BES »
Questo articolo è stato pubblicato sul quotidiano Il Mattino (edizione Salerno) domenica 1°aprile 2018.
di Paolo Coccorese e Ernesto Pappalardo
La buona notizia è che il valore aggiunto espresso dal sistema economico e produttivo salernitano – almeno quello calcolato a prezzi correnti e, quindi, senza depurare i dati dall’inflazione – è ritornato ai livelli pre-crisi. Anche se in base ai dati ufficiali Istat (riferiti al 2015) mancano ancora 27 milioni di euro per riallinearsi allo stesso indicatore del 2007. In ogni caso va evidenziato che l’ultima rilevazione Istat segnala che il nostro territorio ha prodotto nel 2015 17 miliardi e 401 milioni, con +429 milioni rispetto al 2014. In altre parole, l’uscita dal ciclo recessivo – se si considerano i numeri inerenti al totale dei comparti – è abbastanza definita, anche perché bisogna tenere conto del positivo trend del Pil a livello regionale del 2016.

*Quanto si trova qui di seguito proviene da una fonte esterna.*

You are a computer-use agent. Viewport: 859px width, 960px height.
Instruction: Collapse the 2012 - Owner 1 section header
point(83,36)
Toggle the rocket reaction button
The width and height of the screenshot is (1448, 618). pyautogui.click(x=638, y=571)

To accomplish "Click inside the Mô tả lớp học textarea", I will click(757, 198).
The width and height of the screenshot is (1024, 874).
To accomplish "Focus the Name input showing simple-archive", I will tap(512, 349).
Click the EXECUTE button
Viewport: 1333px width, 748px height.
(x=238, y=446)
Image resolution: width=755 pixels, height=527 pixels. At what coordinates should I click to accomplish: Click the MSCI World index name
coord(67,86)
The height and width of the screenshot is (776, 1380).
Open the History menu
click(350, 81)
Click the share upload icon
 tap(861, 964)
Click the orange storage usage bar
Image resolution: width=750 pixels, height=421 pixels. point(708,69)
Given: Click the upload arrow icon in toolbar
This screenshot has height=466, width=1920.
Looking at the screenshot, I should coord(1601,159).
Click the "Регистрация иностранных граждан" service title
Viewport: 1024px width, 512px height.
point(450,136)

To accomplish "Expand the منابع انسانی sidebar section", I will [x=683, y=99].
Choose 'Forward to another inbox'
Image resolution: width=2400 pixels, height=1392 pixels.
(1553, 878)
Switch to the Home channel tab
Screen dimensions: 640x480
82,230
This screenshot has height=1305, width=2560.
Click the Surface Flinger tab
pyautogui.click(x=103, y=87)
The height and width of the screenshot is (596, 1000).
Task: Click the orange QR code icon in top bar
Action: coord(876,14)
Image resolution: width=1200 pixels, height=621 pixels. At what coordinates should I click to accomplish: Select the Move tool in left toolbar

Ma basta dare un’occhiata alla “geografia” dei singoli settori per rendersi conto di un quadro disomogeneo, a conferma dell’intensità della crisi e, soprattutto, delle difficoltà incontrate (e ancora ben evidenti) per mettere a punto una risposta efficace in termini di strategia territoriale e di modelli di sviluppo efficaci e sostenibili. Strategie che appaiono – o, almeno, si percepiscono – ancora non in “sintonia” con il quadro evolutivo dell’effettiva situazione che si è venuta a determinare. Che cosa significa? Che molto probabilmente la nuova tipologia vincente della filiera agricoltura/agrindustria-turismo/turismi avrebbe (ha) bisogno di un ridisegno complessivo delle politiche di sostegno ed accompagnamento allo sviluppo sulla base di una piena integrazione delle progettualità (e dei fondi indispensabili a renderle realistiche e concrete) tra i comparti contigui e dialoganti. Mentre, nello stesso tempo, il manifatturiero in senso stretto e le costruzioni andrebbero più marcatamente orientate nelle direzioni “green” ed “export”, in maniera coerente con l’urgenza di rendere l’impatto ambientale sempre più rarefatto e sostenibile. Non è una sfida di poco conto, ma l’unica che – numeri alla mano – non si può non tentare di vincere in uno scenario nazionale ed internazionale dove la “doppia velocità” dei territori (Nord/Sud) è un dato acquisito e consolidato.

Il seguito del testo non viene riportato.